Never rescue this person, ever. Always have witnesses present.
How to Heal: Needs a professional stable boundaried relationship for 2 to
5 years. The professional needs to have had years of experience.
Stay away from me:
the Avoidant Personality
1. A loner.
2. Odd or eccentric.
3. Does not enjoy talking to people or sharing intimate joys and concerns.

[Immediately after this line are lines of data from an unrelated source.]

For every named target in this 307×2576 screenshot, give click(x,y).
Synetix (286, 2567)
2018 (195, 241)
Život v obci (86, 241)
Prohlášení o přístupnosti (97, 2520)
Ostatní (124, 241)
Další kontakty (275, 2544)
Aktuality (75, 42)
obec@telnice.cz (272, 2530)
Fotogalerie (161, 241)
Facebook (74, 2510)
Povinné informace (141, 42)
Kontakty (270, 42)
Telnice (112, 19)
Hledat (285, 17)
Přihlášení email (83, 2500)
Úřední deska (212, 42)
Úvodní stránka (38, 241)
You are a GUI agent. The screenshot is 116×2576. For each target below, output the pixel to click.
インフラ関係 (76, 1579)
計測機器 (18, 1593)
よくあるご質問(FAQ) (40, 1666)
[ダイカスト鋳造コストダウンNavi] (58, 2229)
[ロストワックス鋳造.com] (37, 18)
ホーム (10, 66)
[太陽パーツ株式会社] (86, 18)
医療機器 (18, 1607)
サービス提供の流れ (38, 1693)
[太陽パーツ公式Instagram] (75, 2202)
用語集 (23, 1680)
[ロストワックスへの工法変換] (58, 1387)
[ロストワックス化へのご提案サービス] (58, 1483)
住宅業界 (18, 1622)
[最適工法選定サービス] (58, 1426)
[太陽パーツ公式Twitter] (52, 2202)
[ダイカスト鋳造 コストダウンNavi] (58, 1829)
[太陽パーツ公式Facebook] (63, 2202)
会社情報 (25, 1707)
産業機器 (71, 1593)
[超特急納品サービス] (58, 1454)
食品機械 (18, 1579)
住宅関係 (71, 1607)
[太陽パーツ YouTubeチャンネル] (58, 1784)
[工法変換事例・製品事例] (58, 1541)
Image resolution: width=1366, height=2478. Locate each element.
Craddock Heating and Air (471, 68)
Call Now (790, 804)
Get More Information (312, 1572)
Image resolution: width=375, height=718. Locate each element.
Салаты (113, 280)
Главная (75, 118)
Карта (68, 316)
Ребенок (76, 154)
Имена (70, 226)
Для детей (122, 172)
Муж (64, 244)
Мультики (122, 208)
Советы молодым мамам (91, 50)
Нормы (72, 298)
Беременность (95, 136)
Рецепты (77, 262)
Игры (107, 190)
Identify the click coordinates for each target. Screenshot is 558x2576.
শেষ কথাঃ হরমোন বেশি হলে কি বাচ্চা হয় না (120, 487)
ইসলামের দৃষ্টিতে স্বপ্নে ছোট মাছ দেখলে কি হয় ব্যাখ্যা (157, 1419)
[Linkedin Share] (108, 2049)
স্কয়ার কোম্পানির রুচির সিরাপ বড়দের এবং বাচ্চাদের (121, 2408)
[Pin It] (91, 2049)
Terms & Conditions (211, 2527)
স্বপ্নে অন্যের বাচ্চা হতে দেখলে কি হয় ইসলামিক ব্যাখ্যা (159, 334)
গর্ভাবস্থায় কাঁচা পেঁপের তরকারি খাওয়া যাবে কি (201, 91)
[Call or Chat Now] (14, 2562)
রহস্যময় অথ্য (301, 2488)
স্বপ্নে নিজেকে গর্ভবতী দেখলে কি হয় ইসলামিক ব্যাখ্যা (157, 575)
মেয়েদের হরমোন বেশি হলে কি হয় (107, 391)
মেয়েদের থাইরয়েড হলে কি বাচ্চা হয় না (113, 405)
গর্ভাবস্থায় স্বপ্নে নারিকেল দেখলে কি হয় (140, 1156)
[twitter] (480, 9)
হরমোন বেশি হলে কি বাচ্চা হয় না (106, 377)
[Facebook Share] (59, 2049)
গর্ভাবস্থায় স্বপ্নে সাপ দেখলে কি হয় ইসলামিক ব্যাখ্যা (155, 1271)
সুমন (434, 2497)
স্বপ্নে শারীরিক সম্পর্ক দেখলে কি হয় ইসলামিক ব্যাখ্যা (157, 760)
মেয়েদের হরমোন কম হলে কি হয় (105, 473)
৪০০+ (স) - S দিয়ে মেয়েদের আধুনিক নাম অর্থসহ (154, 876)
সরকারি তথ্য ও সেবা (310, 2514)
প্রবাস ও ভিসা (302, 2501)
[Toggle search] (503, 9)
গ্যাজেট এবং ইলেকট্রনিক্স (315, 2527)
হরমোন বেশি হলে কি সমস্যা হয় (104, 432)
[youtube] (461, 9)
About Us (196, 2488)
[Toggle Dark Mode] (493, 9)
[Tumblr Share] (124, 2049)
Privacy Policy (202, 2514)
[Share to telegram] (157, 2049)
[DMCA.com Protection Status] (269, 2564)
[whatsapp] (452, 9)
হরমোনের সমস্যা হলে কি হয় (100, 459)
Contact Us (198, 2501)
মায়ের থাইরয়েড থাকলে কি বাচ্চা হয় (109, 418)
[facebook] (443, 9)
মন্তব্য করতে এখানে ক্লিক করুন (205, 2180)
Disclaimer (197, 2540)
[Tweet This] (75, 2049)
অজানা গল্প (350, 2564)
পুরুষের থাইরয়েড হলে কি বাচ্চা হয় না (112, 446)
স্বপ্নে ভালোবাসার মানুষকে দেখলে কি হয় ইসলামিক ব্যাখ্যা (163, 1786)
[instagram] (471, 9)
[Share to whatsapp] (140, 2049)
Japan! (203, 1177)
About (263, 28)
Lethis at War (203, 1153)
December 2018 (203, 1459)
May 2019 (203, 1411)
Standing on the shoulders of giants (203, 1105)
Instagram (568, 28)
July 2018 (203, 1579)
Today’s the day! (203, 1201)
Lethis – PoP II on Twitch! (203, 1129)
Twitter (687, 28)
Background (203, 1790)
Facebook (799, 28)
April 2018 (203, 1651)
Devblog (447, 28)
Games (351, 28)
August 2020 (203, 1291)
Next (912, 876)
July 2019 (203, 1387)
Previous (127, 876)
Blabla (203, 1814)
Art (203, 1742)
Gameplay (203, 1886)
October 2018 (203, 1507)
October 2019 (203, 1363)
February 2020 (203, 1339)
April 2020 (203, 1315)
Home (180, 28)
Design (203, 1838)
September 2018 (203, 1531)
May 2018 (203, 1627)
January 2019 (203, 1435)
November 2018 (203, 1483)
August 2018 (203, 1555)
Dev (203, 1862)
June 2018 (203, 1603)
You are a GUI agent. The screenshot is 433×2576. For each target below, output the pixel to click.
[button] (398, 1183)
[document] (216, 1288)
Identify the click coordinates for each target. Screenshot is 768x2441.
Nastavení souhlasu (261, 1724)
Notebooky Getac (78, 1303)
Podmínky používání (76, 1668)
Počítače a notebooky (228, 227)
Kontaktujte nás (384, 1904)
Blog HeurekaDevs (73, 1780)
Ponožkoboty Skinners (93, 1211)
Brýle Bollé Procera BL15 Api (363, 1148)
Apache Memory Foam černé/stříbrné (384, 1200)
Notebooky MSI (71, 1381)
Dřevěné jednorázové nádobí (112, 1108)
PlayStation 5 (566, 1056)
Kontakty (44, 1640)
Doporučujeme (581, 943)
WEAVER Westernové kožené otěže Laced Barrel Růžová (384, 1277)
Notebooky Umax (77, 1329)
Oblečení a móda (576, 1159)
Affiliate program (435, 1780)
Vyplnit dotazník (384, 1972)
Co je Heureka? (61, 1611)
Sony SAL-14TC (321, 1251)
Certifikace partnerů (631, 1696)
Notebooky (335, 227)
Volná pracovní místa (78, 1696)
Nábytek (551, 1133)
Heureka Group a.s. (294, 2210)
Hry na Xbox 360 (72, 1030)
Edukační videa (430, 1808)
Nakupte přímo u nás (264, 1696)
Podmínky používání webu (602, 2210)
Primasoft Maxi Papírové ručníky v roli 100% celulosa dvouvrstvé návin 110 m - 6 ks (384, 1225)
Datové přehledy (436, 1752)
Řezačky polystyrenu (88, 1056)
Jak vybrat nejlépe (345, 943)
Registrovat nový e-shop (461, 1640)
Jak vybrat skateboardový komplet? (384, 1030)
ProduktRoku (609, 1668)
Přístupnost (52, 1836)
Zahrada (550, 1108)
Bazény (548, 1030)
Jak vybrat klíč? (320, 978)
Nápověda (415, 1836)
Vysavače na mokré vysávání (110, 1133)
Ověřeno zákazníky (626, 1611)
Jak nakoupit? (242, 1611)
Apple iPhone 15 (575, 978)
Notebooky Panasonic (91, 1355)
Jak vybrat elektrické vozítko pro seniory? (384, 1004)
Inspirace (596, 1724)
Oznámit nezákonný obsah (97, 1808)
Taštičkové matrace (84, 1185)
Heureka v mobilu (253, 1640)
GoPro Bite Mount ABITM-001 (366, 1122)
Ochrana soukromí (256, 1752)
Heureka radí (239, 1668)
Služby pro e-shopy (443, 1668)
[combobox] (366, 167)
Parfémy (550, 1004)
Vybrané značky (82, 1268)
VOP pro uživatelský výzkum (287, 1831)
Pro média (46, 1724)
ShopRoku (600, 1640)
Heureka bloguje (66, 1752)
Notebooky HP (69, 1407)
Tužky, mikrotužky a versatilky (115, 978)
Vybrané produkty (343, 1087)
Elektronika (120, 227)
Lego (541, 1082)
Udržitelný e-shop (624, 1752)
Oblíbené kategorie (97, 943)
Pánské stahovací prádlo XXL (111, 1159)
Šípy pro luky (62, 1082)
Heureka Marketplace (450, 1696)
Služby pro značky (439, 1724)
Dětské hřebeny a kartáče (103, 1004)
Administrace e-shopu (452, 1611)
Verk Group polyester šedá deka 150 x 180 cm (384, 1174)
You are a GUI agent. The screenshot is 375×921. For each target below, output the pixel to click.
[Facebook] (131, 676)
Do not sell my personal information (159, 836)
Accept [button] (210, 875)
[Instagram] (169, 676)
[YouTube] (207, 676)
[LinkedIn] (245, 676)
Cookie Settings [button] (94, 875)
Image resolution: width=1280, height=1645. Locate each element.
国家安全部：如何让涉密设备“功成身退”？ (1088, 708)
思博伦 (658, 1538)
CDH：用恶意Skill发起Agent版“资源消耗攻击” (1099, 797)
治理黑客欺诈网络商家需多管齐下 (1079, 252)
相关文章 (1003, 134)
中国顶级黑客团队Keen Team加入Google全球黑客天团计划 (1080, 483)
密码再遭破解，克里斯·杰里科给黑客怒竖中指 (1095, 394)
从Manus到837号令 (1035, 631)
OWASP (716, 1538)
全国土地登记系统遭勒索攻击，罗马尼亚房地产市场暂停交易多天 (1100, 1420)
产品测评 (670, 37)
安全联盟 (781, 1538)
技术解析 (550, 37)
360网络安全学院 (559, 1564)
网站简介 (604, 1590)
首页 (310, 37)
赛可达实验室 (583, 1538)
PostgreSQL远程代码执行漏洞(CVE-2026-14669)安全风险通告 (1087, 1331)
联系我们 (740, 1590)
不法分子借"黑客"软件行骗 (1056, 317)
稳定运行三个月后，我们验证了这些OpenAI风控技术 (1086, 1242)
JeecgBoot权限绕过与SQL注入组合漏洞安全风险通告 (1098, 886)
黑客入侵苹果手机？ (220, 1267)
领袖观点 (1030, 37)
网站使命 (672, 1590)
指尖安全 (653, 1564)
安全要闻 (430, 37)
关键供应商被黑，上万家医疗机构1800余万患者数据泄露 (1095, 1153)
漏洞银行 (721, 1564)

Core issue: Severe abuse in childhood makes this person expect everyone
to be dangerous.
Theme Song:
I am a
Rock by Simon and Garfunkel,
Eleanor Rigby by the
Beatles.
How to Deal with: Leave them alone. Respect the boundaries they set. Let
them know you are available and gentle.
I smile when people suffer:
the Antisocial Personality
1. Extreme narcissist. Needs attention and extreme obedience all the time.
2.
Sadistic: Gets a little grin on his face when announcing sad news. Enjoys
others' pain.
3. Loves to control others, just for the sake of control.
Core Issue: Almost no tenderness or empathy as a child.
TV character:
Ben on Lost
Movie: No Country
for Old Men
How to Deal with:
Dangerous to deal with. Don't oppose this person openly. Guerilla warfare. Jump
out of the bushes, fire off a few rounds, run and hide. Flatter them.
Combos:
You may find that you know people who have
lots of these symptoms, but don't fit into any one category. These people still
belong on this page, but are a combination of several symptoms.